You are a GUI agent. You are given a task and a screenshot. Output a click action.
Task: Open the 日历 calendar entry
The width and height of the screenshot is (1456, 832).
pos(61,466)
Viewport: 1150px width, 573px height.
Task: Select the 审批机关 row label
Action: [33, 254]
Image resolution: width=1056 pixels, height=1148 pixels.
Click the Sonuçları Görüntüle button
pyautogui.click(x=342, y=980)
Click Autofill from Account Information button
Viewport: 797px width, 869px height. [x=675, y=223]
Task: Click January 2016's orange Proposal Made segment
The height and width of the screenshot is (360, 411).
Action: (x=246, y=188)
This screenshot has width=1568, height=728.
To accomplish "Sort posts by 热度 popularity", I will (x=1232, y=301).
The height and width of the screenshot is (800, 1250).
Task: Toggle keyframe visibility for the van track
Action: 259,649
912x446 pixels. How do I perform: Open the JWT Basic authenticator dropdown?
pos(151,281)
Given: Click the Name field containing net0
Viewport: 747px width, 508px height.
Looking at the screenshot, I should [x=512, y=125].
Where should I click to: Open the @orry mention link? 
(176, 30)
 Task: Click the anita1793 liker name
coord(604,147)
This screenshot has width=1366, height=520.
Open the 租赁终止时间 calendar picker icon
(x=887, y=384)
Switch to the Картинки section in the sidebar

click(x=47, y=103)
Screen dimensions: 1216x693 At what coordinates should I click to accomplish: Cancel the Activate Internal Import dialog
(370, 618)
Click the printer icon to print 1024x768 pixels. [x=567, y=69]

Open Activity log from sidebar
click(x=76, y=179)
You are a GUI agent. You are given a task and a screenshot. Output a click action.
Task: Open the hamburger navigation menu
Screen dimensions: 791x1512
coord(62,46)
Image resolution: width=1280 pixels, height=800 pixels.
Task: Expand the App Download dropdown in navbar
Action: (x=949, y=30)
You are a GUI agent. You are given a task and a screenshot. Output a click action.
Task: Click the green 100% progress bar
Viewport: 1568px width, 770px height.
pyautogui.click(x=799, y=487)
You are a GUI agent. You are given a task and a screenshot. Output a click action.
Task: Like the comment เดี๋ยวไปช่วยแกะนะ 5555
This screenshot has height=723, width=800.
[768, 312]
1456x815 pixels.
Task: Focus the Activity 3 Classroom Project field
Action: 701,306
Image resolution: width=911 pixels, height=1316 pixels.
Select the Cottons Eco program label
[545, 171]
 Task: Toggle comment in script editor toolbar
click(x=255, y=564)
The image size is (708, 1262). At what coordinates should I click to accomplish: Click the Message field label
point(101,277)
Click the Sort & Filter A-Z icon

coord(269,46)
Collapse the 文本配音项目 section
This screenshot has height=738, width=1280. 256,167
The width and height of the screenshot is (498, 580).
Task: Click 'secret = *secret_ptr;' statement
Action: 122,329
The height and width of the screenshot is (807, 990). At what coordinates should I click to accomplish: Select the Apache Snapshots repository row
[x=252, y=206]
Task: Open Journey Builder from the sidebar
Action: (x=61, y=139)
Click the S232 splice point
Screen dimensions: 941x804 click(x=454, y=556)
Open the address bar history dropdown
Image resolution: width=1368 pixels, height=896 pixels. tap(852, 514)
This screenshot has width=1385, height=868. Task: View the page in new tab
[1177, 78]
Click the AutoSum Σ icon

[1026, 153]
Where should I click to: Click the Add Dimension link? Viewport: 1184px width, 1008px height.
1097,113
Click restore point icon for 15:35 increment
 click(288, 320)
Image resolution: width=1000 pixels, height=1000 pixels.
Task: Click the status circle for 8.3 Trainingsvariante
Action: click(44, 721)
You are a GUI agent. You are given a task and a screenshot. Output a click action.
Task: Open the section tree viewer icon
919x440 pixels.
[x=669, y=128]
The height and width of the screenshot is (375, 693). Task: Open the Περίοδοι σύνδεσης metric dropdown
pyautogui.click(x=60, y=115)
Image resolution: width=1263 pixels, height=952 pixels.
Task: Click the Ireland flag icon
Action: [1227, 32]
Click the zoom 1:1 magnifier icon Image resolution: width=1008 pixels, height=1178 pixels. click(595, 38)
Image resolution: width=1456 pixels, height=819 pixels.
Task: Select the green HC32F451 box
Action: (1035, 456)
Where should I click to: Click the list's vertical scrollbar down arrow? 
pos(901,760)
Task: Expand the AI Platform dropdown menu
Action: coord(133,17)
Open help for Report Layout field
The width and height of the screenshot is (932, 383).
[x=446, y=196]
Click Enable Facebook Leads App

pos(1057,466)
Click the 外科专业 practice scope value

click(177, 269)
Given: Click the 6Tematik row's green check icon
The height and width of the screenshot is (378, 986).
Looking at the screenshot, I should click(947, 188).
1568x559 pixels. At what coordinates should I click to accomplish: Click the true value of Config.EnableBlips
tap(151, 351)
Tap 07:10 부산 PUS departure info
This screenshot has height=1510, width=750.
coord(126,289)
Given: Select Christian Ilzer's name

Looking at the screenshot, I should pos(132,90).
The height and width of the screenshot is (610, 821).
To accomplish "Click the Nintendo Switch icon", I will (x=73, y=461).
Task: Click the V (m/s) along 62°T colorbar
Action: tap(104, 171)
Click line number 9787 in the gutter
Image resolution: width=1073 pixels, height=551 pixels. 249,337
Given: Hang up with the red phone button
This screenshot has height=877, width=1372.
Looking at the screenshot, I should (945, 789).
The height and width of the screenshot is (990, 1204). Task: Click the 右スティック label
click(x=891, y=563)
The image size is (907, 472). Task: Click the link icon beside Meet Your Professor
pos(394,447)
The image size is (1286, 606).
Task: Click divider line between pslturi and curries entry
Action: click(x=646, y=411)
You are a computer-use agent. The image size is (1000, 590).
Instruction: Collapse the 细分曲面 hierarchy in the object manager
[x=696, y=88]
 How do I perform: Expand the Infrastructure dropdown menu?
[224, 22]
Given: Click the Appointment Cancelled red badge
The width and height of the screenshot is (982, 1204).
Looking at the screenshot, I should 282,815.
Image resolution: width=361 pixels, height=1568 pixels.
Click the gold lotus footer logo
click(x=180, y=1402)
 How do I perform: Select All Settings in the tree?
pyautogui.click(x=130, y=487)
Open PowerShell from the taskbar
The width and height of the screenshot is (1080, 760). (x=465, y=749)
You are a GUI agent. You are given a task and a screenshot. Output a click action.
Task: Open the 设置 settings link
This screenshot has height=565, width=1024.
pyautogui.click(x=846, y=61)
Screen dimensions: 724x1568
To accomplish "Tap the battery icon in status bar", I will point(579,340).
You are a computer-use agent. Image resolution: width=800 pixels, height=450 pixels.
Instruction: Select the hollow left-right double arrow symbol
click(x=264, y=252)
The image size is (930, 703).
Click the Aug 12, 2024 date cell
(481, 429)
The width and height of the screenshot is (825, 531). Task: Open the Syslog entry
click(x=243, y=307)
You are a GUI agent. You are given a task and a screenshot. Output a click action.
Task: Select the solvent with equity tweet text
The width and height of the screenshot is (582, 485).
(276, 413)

• _Your task_
Out of the data above, transcribe exactly and only the lines starting with the line that has "The height and width of the screenshot is (375, 693)." and going on through the line that has "Given: Click the Appointment", both included.

• _Result of the task_
The height and width of the screenshot is (375, 693). Task: Open the Περίοδοι σύνδεσης metric dropdown
pyautogui.click(x=60, y=115)
Image resolution: width=1263 pixels, height=952 pixels.
Task: Click the Ireland flag icon
Action: [1227, 32]
Click the zoom 1:1 magnifier icon Image resolution: width=1008 pixels, height=1178 pixels. click(595, 38)
Image resolution: width=1456 pixels, height=819 pixels.
Task: Select the green HC32F451 box
Action: (1035, 456)
Where should I click to: Click the list's vertical scrollbar down arrow? 
pos(901,760)
Task: Expand the AI Platform dropdown menu
Action: coord(133,17)
Open help for Report Layout field
The width and height of the screenshot is (932, 383).
[x=446, y=196]
Click Enable Facebook Leads App

pos(1057,466)
Click the 外科专业 practice scope value

click(177, 269)
Given: Click the 6Tematik row's green check icon
The height and width of the screenshot is (378, 986).
Looking at the screenshot, I should click(947, 188).
1568x559 pixels. At what coordinates should I click to accomplish: Click the true value of Config.EnableBlips
tap(151, 351)
Tap 07:10 부산 PUS departure info
This screenshot has height=1510, width=750.
coord(126,289)
Given: Select Christian Ilzer's name

Looking at the screenshot, I should pos(132,90).
The height and width of the screenshot is (610, 821).
To accomplish "Click the Nintendo Switch icon", I will (x=73, y=461).
Task: Click the V (m/s) along 62°T colorbar
Action: tap(104, 171)
Click line number 9787 in the gutter
Image resolution: width=1073 pixels, height=551 pixels. 249,337
Given: Hang up with the red phone button
This screenshot has height=877, width=1372.
Looking at the screenshot, I should (945, 789).
The height and width of the screenshot is (990, 1204). Task: Click the 右スティック label
click(x=891, y=563)
The image size is (907, 472). Task: Click the link icon beside Meet Your Professor
pos(394,447)
The image size is (1286, 606).
Task: Click divider line between pslturi and curries entry
Action: click(x=646, y=411)
You are a computer-use agent. The image size is (1000, 590).
Instruction: Collapse the 细分曲面 hierarchy in the object manager
[x=696, y=88]
 How do I perform: Expand the Infrastructure dropdown menu?
[224, 22]
Given: Click the Appointment Cancelled red badge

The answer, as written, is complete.